Hyperledger fabric is a popular choice for enterprise use cases and a top blockchain protocol for private permissioned blockchain implementation. But, unlike the public blockchain networks like Ethereum, setting up a Hyperledger Fabric blockchain network is a complicated task. It requires execution of calculated decisions beforehand, some of which are permanent and cannot be altered. It is crucial for your network/application performance and even breaks the purpose of using blockchain itself. All these challenges call for a proper evaluation of various factors before you start deploying hyperledger fabric in blockchain network.
In this article, I have discussed some of these factors to evaluate the fabric network configuration, strategy, tools, and steps for deploying your blockchain hyperledger fabric.
1. Hyperledger Fabric in the Blockchain Network: Network Configuration
Multiple factors control the decisions involved in configuring a hyperledger fabric network. While designing your hyperledger fabric network, you have to be extra careful about the tradeoffs of those factors.

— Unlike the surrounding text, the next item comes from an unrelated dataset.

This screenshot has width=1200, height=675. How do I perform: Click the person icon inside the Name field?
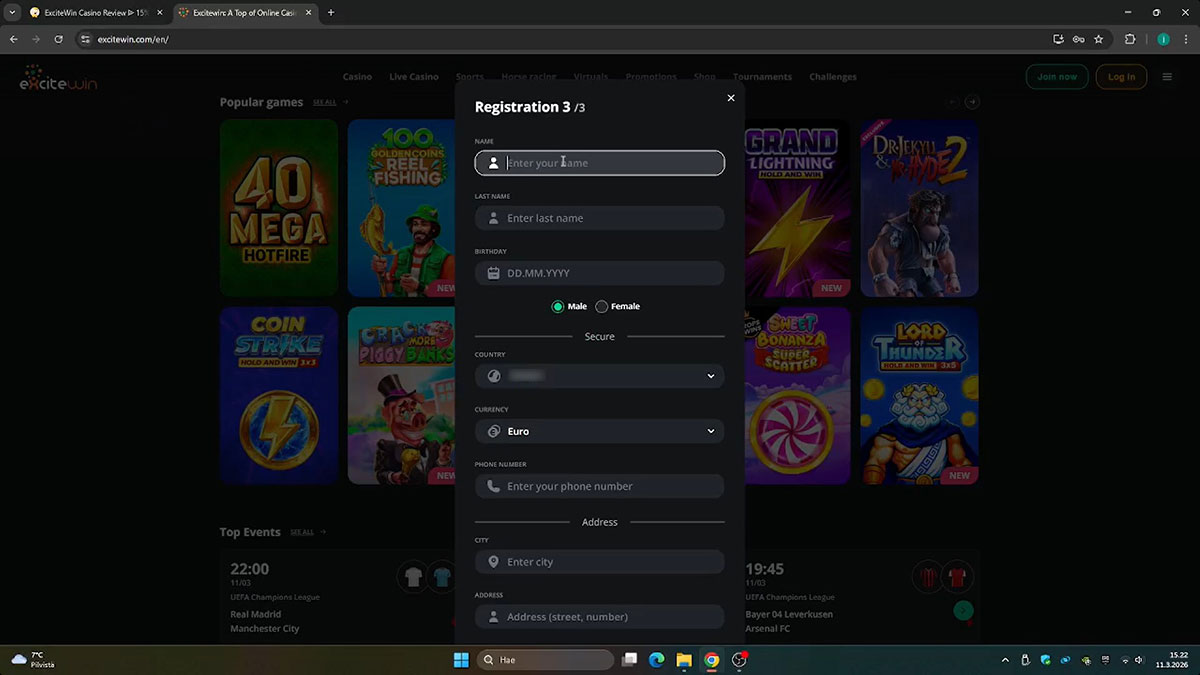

The hyperledger fabric in the blockchain network will not exist in any meaningful sense unless and until organizations contribute the resources that form it. Moreover, the network should not depend on any individual organization. Even if a single organization remains in the network, it should continue to exist without depending on which organization comes and goes. Thus, this is an essential attribute for the network to be decentralized. Here are some component-level decisions one has to take while building a fabric network:
- Peer & Orderer nodes – The hyperledger fabric blockchain network is built from the nodes owned and contributed by the different organizations. More nodes ensure high availability, but it increases infrastructure costs.

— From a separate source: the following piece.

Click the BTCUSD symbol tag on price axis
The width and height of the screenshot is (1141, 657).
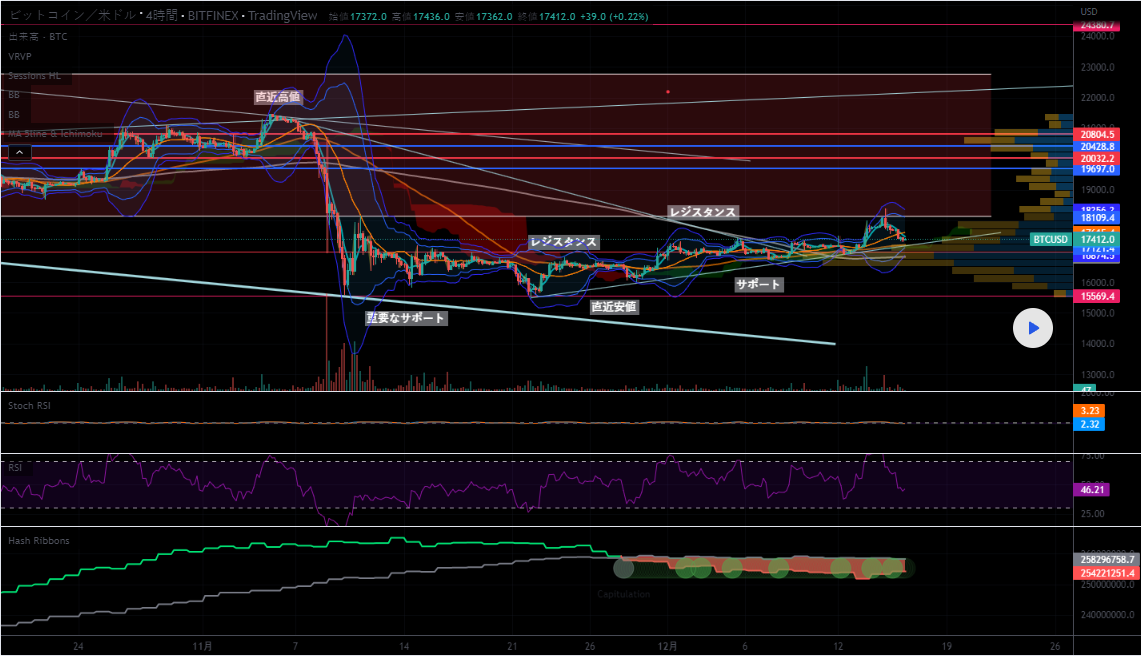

- Certification Authority (CA) – It is recommended to use a separate CA for each organization. One might decide to use this CA to function as an intermediate CA, which is associated with the root CA, or as the root CA itself. In the production environment, have a TLS CA to generate the TLS certificate and enable the Transport Layer Security for the nodes. Deploy the TLS CA before the enrolment CA.
- Channels – Organizations belonging to the same channel share an identical copy of the ledger; they collectively collaborate to manage the shared ledger associated with that channel. Also, organizations within the channel can create private data collections, allowing a defined subset of organizations on a medium to endorse, commit, or query private data without having to create a separate channel. You can choose what’s best suited for your use case, having private data collections or more channels to ensure privacy and isolation for certain transactions.
- Database type – Fabric provides the option to use CouchDB or LevelDB to store the ledger state data. When speed is the priority, LevelDB is better suited, but when it is required to perform rich query operations on the data, one should go with CouchDB. There are restrictions on keys and values imposed by CouchDB, and what’s valid for CouchDB may not be accurate for LevelDB. For this reason, channels should not have peers using both CouchDB and LevelDB.
- Container orchestration – Various processes continuously run to serve the hyperledger fabric blockchain network. These processes could be CouchDB, peer, orderer, gRPC communications, logging, chain code, etc. One can decide to have all these processes in an individual container or combine some into a single one.
- Chaincode deployment method – Fabric provides built-in support for building and deploying chaincode. Still, if a custom builds and run is required, it can also be done using External Builders and Launchers, and there is also an option for running chaincode as an external service. In external chaincodes, instead of building and launching the chaincode on every peer, the chaincode runs as a service whose lifecycle is managed outside of Fabric.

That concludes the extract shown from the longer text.